_Problem statement_
What you return should match the data below exactly, line for line.

(Recorded data)
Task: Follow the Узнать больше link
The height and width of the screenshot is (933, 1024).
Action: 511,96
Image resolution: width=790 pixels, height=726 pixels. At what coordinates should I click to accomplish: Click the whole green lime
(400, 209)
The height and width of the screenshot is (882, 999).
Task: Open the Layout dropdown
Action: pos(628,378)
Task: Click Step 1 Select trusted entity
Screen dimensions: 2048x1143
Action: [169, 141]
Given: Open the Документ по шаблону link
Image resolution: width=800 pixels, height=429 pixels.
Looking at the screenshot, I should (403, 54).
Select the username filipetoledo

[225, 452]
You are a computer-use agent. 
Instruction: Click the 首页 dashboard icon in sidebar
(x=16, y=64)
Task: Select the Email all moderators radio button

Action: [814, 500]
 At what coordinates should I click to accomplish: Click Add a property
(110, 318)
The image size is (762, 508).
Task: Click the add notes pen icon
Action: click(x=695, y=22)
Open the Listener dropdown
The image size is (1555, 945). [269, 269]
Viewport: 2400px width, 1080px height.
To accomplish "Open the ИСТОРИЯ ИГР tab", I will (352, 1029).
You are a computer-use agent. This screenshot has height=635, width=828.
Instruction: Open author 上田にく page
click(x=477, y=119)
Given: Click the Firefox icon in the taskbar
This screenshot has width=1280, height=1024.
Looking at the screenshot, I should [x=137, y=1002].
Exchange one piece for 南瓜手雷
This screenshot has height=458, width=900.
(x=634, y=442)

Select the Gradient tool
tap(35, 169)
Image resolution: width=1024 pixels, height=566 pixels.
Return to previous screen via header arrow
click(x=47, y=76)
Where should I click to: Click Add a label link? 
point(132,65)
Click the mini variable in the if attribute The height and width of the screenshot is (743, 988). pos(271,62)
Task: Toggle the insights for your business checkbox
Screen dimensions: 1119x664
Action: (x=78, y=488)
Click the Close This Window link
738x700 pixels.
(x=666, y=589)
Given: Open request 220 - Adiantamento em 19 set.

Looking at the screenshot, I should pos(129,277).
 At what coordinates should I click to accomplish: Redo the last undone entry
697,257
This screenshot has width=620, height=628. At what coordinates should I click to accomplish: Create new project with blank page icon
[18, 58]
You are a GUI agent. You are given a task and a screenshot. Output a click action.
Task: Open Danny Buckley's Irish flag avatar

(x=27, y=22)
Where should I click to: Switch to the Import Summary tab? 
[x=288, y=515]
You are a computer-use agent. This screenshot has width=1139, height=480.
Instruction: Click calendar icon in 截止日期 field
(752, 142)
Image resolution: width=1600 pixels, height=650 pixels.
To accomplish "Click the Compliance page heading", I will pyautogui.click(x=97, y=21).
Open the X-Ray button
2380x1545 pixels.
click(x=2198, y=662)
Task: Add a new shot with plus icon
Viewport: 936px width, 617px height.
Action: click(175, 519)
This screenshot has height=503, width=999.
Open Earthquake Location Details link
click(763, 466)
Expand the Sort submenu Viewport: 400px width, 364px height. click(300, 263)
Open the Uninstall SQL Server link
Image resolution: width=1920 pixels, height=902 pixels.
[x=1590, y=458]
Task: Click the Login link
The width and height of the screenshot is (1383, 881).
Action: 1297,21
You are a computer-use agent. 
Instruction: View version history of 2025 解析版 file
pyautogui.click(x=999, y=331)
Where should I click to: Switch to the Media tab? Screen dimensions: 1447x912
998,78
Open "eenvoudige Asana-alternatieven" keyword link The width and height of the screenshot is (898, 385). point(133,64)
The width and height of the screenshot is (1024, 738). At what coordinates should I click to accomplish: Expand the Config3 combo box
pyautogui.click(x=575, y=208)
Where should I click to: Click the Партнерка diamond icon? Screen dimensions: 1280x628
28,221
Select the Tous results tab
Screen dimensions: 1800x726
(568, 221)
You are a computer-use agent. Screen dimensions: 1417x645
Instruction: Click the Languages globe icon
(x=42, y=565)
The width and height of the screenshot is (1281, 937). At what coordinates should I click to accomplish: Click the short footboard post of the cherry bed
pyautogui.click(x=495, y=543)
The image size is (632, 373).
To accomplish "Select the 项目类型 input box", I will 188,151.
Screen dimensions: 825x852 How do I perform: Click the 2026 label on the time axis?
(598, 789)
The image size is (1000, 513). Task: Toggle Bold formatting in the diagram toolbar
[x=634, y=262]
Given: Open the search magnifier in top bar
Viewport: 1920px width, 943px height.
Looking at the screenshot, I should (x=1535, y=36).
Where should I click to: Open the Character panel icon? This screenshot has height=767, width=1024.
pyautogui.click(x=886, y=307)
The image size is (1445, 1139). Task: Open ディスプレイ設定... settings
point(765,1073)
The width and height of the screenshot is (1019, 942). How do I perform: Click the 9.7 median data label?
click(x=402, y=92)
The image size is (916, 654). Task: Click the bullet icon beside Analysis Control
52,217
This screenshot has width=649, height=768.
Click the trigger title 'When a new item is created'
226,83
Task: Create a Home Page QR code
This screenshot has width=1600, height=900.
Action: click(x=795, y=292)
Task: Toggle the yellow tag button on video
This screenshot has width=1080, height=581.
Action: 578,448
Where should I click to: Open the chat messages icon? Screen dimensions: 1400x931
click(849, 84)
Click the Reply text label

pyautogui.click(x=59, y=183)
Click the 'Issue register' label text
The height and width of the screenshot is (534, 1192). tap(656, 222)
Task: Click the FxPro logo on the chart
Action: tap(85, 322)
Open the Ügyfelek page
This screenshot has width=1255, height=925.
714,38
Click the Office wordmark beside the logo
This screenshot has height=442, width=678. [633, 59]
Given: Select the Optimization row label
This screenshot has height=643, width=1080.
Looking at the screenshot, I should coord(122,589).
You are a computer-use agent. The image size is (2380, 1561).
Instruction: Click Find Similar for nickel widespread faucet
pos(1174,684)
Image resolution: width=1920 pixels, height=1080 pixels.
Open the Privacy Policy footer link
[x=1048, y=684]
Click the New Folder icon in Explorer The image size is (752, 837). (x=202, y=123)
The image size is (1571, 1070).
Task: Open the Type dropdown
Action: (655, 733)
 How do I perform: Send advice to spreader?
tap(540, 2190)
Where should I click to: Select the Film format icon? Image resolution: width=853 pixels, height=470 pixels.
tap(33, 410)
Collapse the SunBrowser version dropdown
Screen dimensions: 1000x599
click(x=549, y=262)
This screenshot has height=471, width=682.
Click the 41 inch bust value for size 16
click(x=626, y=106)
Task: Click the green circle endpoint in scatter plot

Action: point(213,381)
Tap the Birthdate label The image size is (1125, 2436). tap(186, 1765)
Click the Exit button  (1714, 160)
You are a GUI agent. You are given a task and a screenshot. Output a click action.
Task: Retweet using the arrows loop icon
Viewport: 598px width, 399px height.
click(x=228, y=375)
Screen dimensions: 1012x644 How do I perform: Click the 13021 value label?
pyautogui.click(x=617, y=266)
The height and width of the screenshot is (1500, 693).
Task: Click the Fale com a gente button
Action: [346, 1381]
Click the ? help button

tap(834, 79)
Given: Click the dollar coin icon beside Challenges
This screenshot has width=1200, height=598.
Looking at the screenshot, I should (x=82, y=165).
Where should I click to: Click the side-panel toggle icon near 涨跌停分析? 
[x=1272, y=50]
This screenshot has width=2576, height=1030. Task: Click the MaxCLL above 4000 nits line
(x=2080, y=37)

_Exercise response_
Task: Follow the Узнать больше link
The height and width of the screenshot is (933, 1024).
Action: 511,96
Image resolution: width=790 pixels, height=726 pixels. At what coordinates should I click to accomplish: Click the whole green lime
(400, 209)
The height and width of the screenshot is (882, 999).
Task: Open the Layout dropdown
Action: pos(628,378)
Task: Click Step 1 Select trusted entity
Screen dimensions: 2048x1143
Action: [169, 141]
Given: Open the Документ по шаблону link
Image resolution: width=800 pixels, height=429 pixels.
Looking at the screenshot, I should (403, 54).
Select the username filipetoledo

[225, 452]
You are a computer-use agent. 
Instruction: Click the 首页 dashboard icon in sidebar
(x=16, y=64)
Task: Select the Email all moderators radio button

Action: [814, 500]
 At what coordinates should I click to accomplish: Click Add a property
(110, 318)
The image size is (762, 508).
Task: Click the add notes pen icon
Action: click(x=695, y=22)
Open the Listener dropdown
The image size is (1555, 945). [269, 269]
Viewport: 2400px width, 1080px height.
To accomplish "Open the ИСТОРИЯ ИГР tab", I will (352, 1029).
You are a computer-use agent. This screenshot has height=635, width=828.
Instruction: Open author 上田にく page
click(x=477, y=119)
Given: Click the Firefox icon in the taskbar
This screenshot has width=1280, height=1024.
Looking at the screenshot, I should [x=137, y=1002].
Exchange one piece for 南瓜手雷
This screenshot has height=458, width=900.
(x=634, y=442)

Select the Gradient tool
tap(35, 169)
Image resolution: width=1024 pixels, height=566 pixels.
Return to previous screen via header arrow
click(x=47, y=76)
Where should I click to: Click Add a label link? 
point(132,65)
Click the mini variable in the if attribute The height and width of the screenshot is (743, 988). pos(271,62)
Task: Toggle the insights for your business checkbox
Screen dimensions: 1119x664
Action: (x=78, y=488)
Click the Close This Window link
738x700 pixels.
(x=666, y=589)
Given: Open request 220 - Adiantamento em 19 set.

Looking at the screenshot, I should pos(129,277).
 At what coordinates should I click to accomplish: Redo the last undone entry
697,257
This screenshot has width=620, height=628. At what coordinates should I click to accomplish: Create new project with blank page icon
[18, 58]
You are a GUI agent. You are given a task and a screenshot. Output a click action.
Task: Open Danny Buckley's Irish flag avatar

(x=27, y=22)
Where should I click to: Switch to the Import Summary tab? 
[x=288, y=515]
You are a computer-use agent. This screenshot has width=1139, height=480.
Instruction: Click calendar icon in 截止日期 field
(752, 142)
Image resolution: width=1600 pixels, height=650 pixels.
To accomplish "Click the Compliance page heading", I will pyautogui.click(x=97, y=21).
Open the X-Ray button
2380x1545 pixels.
click(x=2198, y=662)
Task: Add a new shot with plus icon
Viewport: 936px width, 617px height.
Action: click(175, 519)
This screenshot has height=503, width=999.
Open Earthquake Location Details link
click(763, 466)
Expand the Sort submenu Viewport: 400px width, 364px height. click(300, 263)
Open the Uninstall SQL Server link
Image resolution: width=1920 pixels, height=902 pixels.
[x=1590, y=458]
Task: Click the Login link
The width and height of the screenshot is (1383, 881).
Action: 1297,21
You are a computer-use agent. 
Instruction: View version history of 2025 解析版 file
pyautogui.click(x=999, y=331)
Where should I click to: Switch to the Media tab? Screen dimensions: 1447x912
998,78
Open "eenvoudige Asana-alternatieven" keyword link The width and height of the screenshot is (898, 385). point(133,64)
The width and height of the screenshot is (1024, 738). At what coordinates should I click to accomplish: Expand the Config3 combo box
pyautogui.click(x=575, y=208)
Where should I click to: Click the Партнерка diamond icon? Screen dimensions: 1280x628
28,221
Select the Tous results tab
Screen dimensions: 1800x726
(568, 221)
You are a computer-use agent. Screen dimensions: 1417x645
Instruction: Click the Languages globe icon
(x=42, y=565)
The width and height of the screenshot is (1281, 937). At what coordinates should I click to accomplish: Click the short footboard post of the cherry bed
pyautogui.click(x=495, y=543)
The image size is (632, 373).
To accomplish "Select the 项目类型 input box", I will 188,151.
Screen dimensions: 825x852 How do I perform: Click the 2026 label on the time axis?
(598, 789)
The image size is (1000, 513). Task: Toggle Bold formatting in the diagram toolbar
[x=634, y=262]
Given: Open the search magnifier in top bar
Viewport: 1920px width, 943px height.
Looking at the screenshot, I should (x=1535, y=36).
Where should I click to: Open the Character panel icon? This screenshot has height=767, width=1024.
pyautogui.click(x=886, y=307)
The image size is (1445, 1139). Task: Open ディスプレイ設定... settings
point(765,1073)
The width and height of the screenshot is (1019, 942). How do I perform: Click the 9.7 median data label?
click(x=402, y=92)
The image size is (916, 654). Task: Click the bullet icon beside Analysis Control
52,217
This screenshot has width=649, height=768.
Click the trigger title 'When a new item is created'
226,83
Task: Create a Home Page QR code
This screenshot has width=1600, height=900.
Action: click(x=795, y=292)
Task: Toggle the yellow tag button on video
This screenshot has width=1080, height=581.
Action: 578,448
Where should I click to: Open the chat messages icon? Screen dimensions: 1400x931
click(849, 84)
Click the Reply text label

pyautogui.click(x=59, y=183)
Click the 'Issue register' label text
The height and width of the screenshot is (534, 1192). tap(656, 222)
Task: Click the FxPro logo on the chart
Action: tap(85, 322)
Open the Ügyfelek page
This screenshot has width=1255, height=925.
714,38
Click the Office wordmark beside the logo
This screenshot has height=442, width=678. [633, 59]
Given: Select the Optimization row label
This screenshot has height=643, width=1080.
Looking at the screenshot, I should coord(122,589).
You are a computer-use agent. The image size is (2380, 1561).
Instruction: Click Find Similar for nickel widespread faucet
pos(1174,684)
Image resolution: width=1920 pixels, height=1080 pixels.
Open the Privacy Policy footer link
[x=1048, y=684]
Click the New Folder icon in Explorer The image size is (752, 837). (x=202, y=123)
The image size is (1571, 1070).
Task: Open the Type dropdown
Action: (655, 733)
 How do I perform: Send advice to spreader?
tap(540, 2190)
Where should I click to: Select the Film format icon? Image resolution: width=853 pixels, height=470 pixels.
tap(33, 410)
Collapse the SunBrowser version dropdown
Screen dimensions: 1000x599
click(x=549, y=262)
This screenshot has height=471, width=682.
Click the 41 inch bust value for size 16
click(x=626, y=106)
Task: Click the green circle endpoint in scatter plot

Action: point(213,381)
Tap the Birthdate label The image size is (1125, 2436). tap(186, 1765)
Click the Exit button  (1714, 160)
You are a GUI agent. You are given a task and a screenshot. Output a click action.
Task: Retweet using the arrows loop icon
Viewport: 598px width, 399px height.
click(x=228, y=375)
Screen dimensions: 1012x644 How do I perform: Click the 13021 value label?
pyautogui.click(x=617, y=266)
The height and width of the screenshot is (1500, 693).
Task: Click the Fale com a gente button
Action: [346, 1381]
Click the ? help button

tap(834, 79)
Given: Click the dollar coin icon beside Challenges
This screenshot has width=1200, height=598.
Looking at the screenshot, I should (x=82, y=165).
Where should I click to: Click the side-panel toggle icon near 涨跌停分析? 
[x=1272, y=50]
This screenshot has width=2576, height=1030. Task: Click the MaxCLL above 4000 nits line
(x=2080, y=37)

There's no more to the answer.